INPUT MATERIAL: Begin

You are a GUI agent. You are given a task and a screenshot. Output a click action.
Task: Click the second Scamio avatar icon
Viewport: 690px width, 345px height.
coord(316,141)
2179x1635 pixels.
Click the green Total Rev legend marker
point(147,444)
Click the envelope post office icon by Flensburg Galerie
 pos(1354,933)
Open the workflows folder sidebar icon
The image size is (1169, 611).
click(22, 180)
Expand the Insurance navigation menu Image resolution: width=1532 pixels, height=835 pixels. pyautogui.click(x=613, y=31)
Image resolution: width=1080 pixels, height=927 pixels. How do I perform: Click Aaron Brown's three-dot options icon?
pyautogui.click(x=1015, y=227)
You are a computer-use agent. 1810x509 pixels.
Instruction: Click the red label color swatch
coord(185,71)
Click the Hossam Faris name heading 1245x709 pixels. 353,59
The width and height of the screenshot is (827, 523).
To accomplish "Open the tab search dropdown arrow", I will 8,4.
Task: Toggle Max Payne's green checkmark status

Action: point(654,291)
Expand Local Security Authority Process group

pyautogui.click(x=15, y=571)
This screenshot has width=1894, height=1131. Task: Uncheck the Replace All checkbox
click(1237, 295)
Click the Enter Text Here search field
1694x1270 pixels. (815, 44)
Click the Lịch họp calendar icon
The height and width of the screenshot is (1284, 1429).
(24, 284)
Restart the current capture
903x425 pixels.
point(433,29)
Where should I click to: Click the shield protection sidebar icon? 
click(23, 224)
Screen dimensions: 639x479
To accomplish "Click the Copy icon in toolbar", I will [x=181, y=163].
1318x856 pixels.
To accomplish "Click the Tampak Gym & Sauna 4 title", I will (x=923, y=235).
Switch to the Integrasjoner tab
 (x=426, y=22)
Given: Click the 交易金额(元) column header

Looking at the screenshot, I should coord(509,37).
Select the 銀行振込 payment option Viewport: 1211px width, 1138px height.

INPUT MATERIAL: End

### BRIEF
The entries above must be transcribed word for word.

### SOLUTION TO THIS EXERCISE
You are a GUI agent. You are given a task and a screenshot. Output a click action.
Task: Click the second Scamio avatar icon
Viewport: 690px width, 345px height.
coord(316,141)
2179x1635 pixels.
Click the green Total Rev legend marker
point(147,444)
Click the envelope post office icon by Flensburg Galerie
 pos(1354,933)
Open the workflows folder sidebar icon
The image size is (1169, 611).
click(22, 180)
Expand the Insurance navigation menu Image resolution: width=1532 pixels, height=835 pixels. pyautogui.click(x=613, y=31)
Image resolution: width=1080 pixels, height=927 pixels. How do I perform: Click Aaron Brown's three-dot options icon?
pyautogui.click(x=1015, y=227)
You are a computer-use agent. 1810x509 pixels.
Instruction: Click the red label color swatch
coord(185,71)
Click the Hossam Faris name heading 1245x709 pixels. 353,59
The width and height of the screenshot is (827, 523).
To accomplish "Open the tab search dropdown arrow", I will 8,4.
Task: Toggle Max Payne's green checkmark status

Action: point(654,291)
Expand Local Security Authority Process group

pyautogui.click(x=15, y=571)
This screenshot has width=1894, height=1131. Task: Uncheck the Replace All checkbox
click(1237, 295)
Click the Enter Text Here search field
1694x1270 pixels. (815, 44)
Click the Lịch họp calendar icon
The height and width of the screenshot is (1284, 1429).
(24, 284)
Restart the current capture
903x425 pixels.
point(433,29)
Where should I click to: Click the shield protection sidebar icon? 
click(23, 224)
Screen dimensions: 639x479
To accomplish "Click the Copy icon in toolbar", I will [x=181, y=163].
1318x856 pixels.
To accomplish "Click the Tampak Gym & Sauna 4 title", I will (x=923, y=235).
Switch to the Integrasjoner tab
 (x=426, y=22)
Given: Click the 交易金额(元) column header

Looking at the screenshot, I should coord(509,37).
Select the 銀行振込 payment option Viewport: 1211px width, 1138px height.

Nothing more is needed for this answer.